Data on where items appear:
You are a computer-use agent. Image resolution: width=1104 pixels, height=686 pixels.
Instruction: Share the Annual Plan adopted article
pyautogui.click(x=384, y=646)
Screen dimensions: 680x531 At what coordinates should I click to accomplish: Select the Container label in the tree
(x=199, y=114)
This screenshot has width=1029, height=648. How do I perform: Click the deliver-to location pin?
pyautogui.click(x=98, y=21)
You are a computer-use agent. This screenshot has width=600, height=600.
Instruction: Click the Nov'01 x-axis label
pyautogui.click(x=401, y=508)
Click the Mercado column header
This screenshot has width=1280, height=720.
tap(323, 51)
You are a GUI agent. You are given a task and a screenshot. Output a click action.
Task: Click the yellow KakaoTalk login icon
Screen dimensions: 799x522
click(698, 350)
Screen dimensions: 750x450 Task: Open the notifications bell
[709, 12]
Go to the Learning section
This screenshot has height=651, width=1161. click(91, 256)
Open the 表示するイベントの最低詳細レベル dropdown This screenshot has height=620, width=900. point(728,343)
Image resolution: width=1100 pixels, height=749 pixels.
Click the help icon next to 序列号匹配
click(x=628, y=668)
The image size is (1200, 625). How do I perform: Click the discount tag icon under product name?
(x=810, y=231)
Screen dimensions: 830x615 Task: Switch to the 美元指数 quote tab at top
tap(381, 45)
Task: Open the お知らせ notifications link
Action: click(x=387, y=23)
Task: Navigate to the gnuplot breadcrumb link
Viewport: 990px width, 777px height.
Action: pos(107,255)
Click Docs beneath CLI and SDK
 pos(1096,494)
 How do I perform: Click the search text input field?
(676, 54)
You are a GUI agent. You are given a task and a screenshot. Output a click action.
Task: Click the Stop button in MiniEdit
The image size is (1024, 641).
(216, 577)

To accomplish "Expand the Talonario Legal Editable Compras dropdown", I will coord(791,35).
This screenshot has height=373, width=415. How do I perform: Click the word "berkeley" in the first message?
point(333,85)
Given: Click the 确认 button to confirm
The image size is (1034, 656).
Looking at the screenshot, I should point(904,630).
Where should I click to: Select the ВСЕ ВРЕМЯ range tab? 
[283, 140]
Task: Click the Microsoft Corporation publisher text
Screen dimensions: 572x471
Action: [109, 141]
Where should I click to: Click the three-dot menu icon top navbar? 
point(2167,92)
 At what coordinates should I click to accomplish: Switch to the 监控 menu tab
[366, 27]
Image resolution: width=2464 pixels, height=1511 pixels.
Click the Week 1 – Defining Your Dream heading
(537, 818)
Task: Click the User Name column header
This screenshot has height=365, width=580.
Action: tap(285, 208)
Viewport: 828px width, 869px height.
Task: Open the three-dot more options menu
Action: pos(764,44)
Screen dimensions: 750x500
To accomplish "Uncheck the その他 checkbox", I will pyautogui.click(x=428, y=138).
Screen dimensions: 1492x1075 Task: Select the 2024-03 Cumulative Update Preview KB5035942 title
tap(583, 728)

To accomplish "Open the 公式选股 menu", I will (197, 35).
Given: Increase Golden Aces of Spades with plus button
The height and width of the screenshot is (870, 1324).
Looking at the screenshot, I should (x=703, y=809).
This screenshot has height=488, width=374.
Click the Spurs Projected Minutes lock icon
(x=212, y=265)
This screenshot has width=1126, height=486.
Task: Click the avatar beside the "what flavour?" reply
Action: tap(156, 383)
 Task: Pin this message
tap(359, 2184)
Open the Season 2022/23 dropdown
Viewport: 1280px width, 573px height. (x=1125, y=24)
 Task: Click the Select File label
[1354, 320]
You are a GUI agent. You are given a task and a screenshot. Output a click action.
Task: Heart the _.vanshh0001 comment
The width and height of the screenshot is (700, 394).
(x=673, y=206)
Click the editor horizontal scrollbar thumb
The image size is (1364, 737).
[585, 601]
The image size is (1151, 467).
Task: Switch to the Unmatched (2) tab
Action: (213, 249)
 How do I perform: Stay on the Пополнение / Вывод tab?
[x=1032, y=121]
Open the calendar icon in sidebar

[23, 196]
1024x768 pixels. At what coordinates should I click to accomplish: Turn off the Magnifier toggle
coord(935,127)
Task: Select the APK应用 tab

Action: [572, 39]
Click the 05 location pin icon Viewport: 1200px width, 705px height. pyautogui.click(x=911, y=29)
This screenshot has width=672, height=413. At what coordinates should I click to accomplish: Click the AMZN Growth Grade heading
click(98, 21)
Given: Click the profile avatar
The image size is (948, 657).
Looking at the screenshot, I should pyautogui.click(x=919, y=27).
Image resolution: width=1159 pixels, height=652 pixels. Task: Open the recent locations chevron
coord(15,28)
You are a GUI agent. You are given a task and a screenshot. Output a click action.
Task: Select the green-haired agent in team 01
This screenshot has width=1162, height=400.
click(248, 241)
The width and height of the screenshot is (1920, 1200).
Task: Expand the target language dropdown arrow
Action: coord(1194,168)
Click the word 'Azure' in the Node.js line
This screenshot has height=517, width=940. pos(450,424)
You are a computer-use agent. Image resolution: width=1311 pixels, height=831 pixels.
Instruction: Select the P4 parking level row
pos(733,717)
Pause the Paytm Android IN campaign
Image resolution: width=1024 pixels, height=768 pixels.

### What the task requires
Rewrite the data starting with the line containing "You are a computer-use agent. Image resolution: width=1311" and going on through the last line, with every coordinate in the answers shifted by -13 and everything else kept the same.

### Answer for this exercise
You are a computer-use agent. Image resolution: width=1311 pixels, height=831 pixels.
Instruction: Select the P4 parking level row
pos(720,704)
Pause the Paytm Android IN campaign
Image resolution: width=1024 pixels, height=768 pixels.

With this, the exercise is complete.